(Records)
(begin)

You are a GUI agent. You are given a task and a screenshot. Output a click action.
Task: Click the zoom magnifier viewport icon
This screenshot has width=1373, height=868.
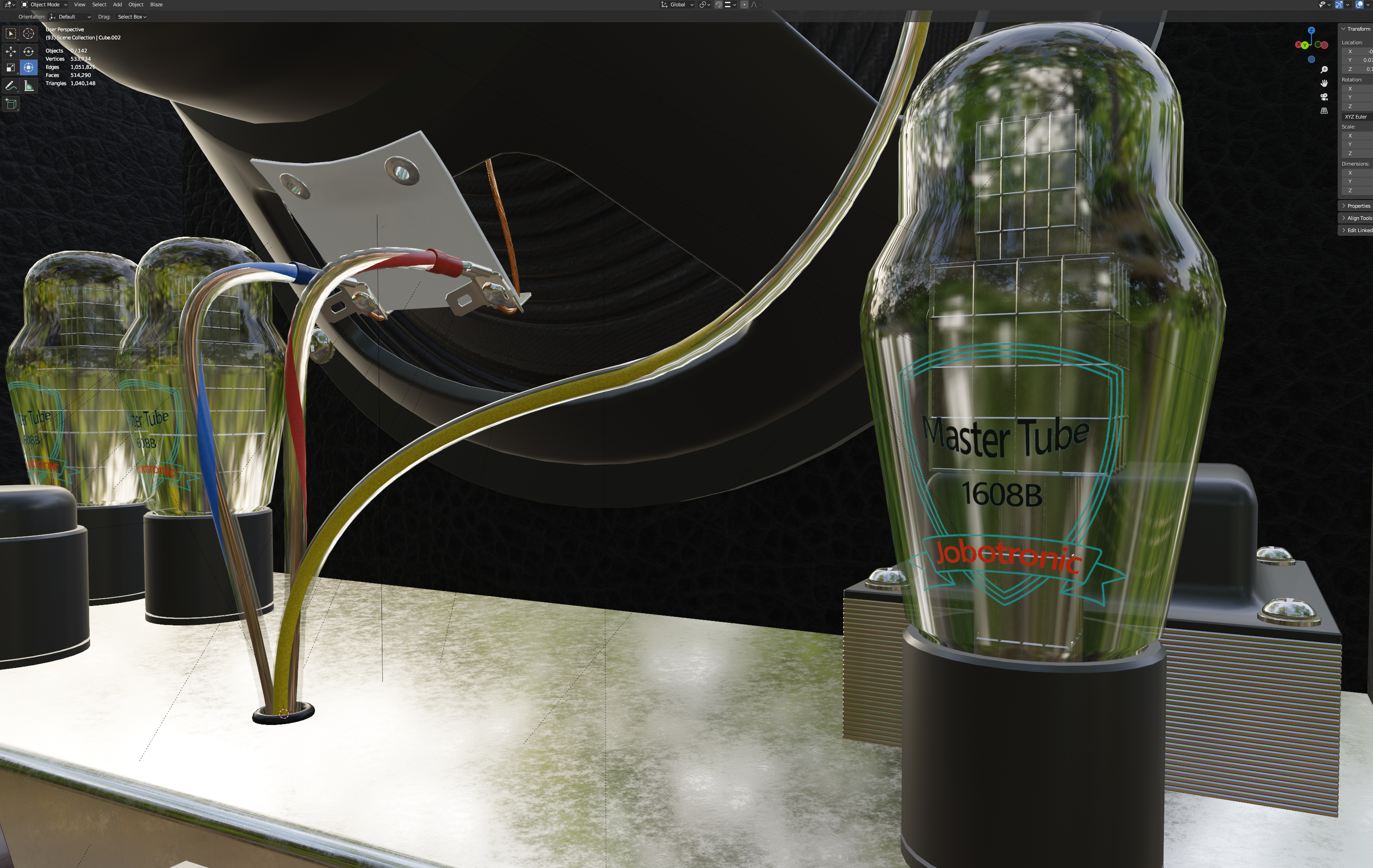1324,70
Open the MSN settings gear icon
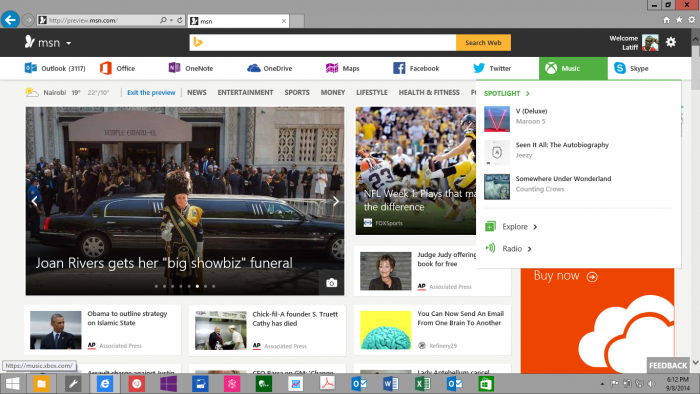The height and width of the screenshot is (394, 700). click(671, 42)
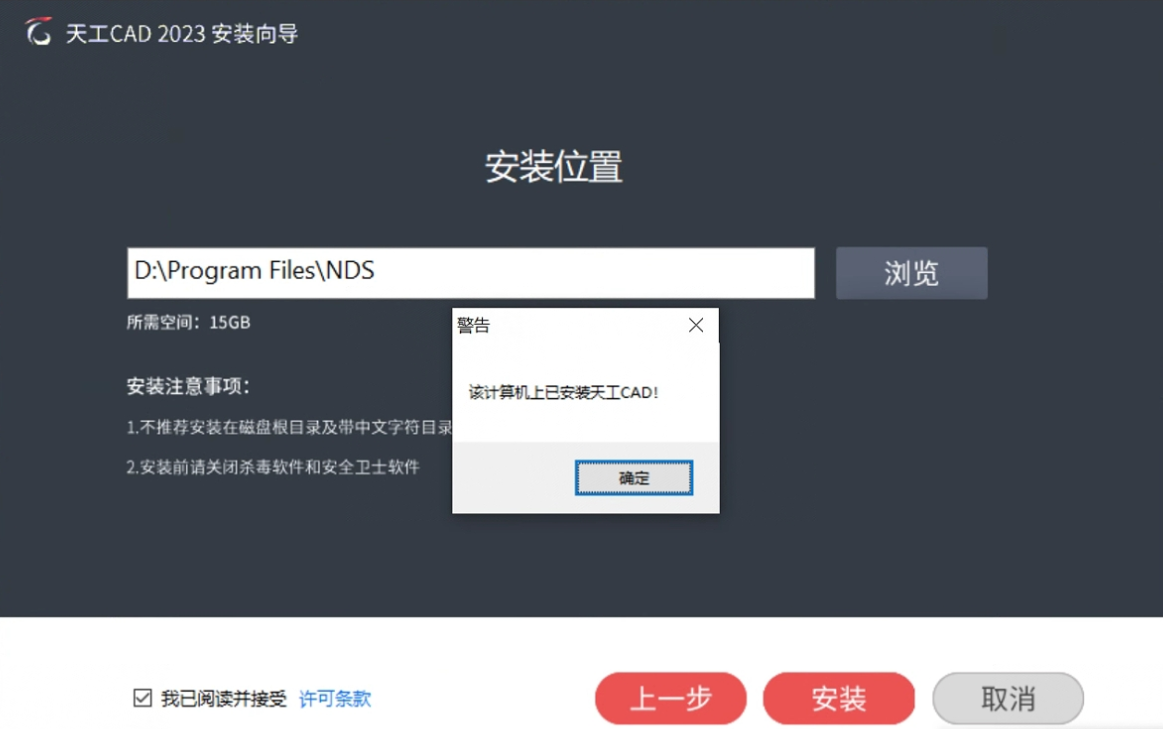Cancel setup with 取消 button
Viewport: 1163px width, 729px height.
[x=1008, y=699]
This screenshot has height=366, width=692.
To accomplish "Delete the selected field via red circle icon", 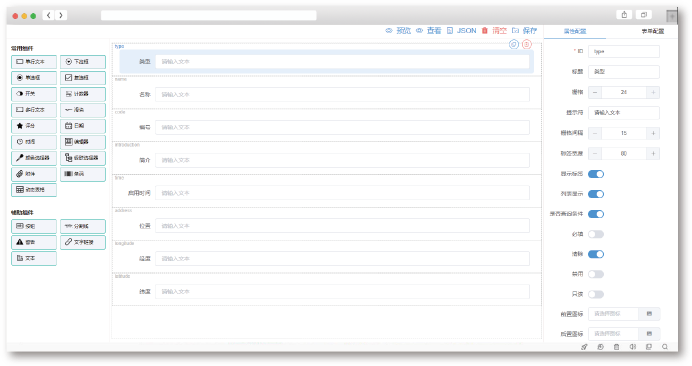I will [x=527, y=44].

(end)

- **What the exercise asks**
List each line of the records that contains the word "This". Case counts.

- **Exercise result**
This screenshot has width=1373, height=868.
This screenshot has height=366, width=692.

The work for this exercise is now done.